● **Data shown**
--------------------
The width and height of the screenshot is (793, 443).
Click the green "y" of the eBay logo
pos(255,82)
--------------------
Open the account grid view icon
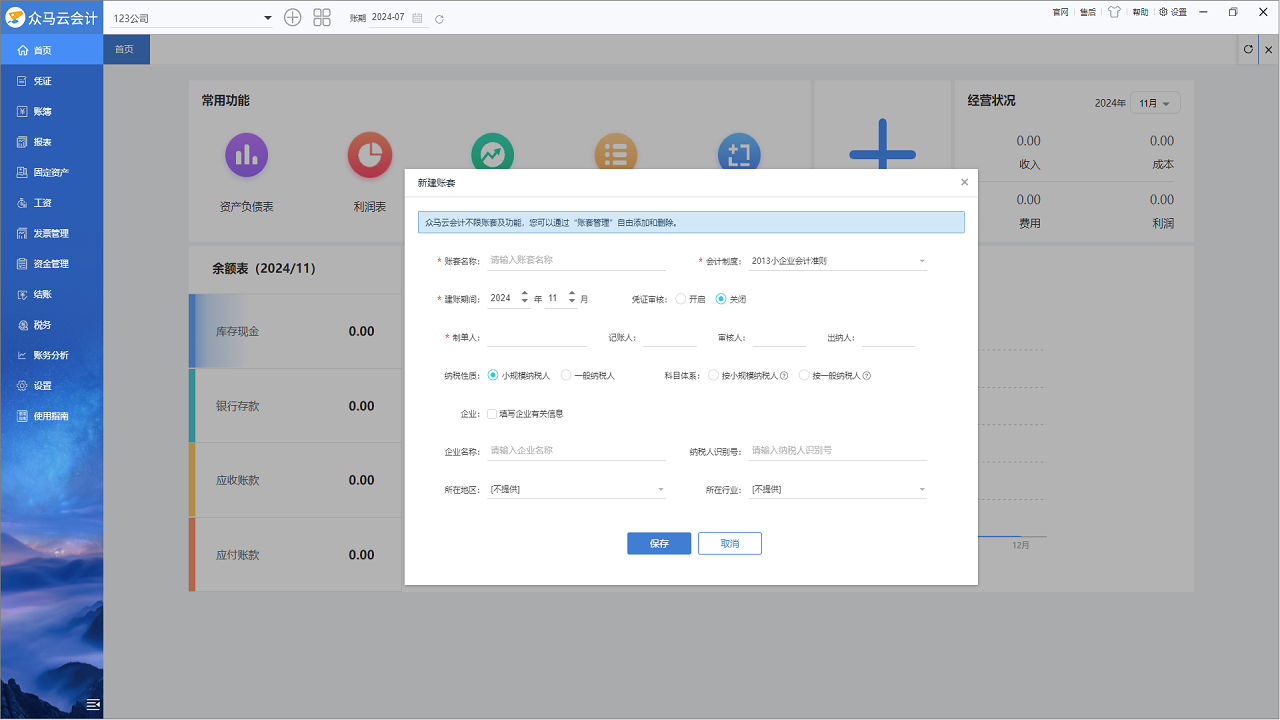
--------------------
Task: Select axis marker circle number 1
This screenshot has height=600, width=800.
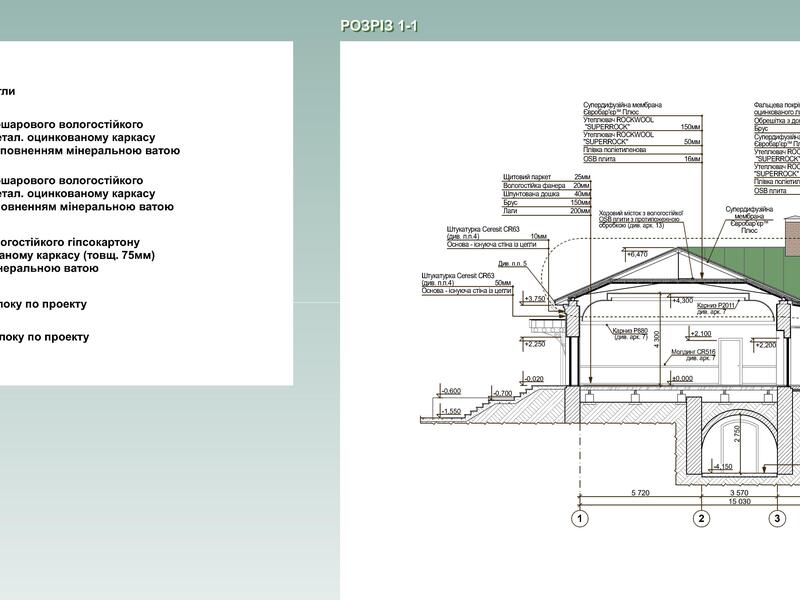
--------------------
Find the word "width" in the listing and copy each line that contains it.

The width and height of the screenshot is (793, 443).
This screenshot has height=600, width=800.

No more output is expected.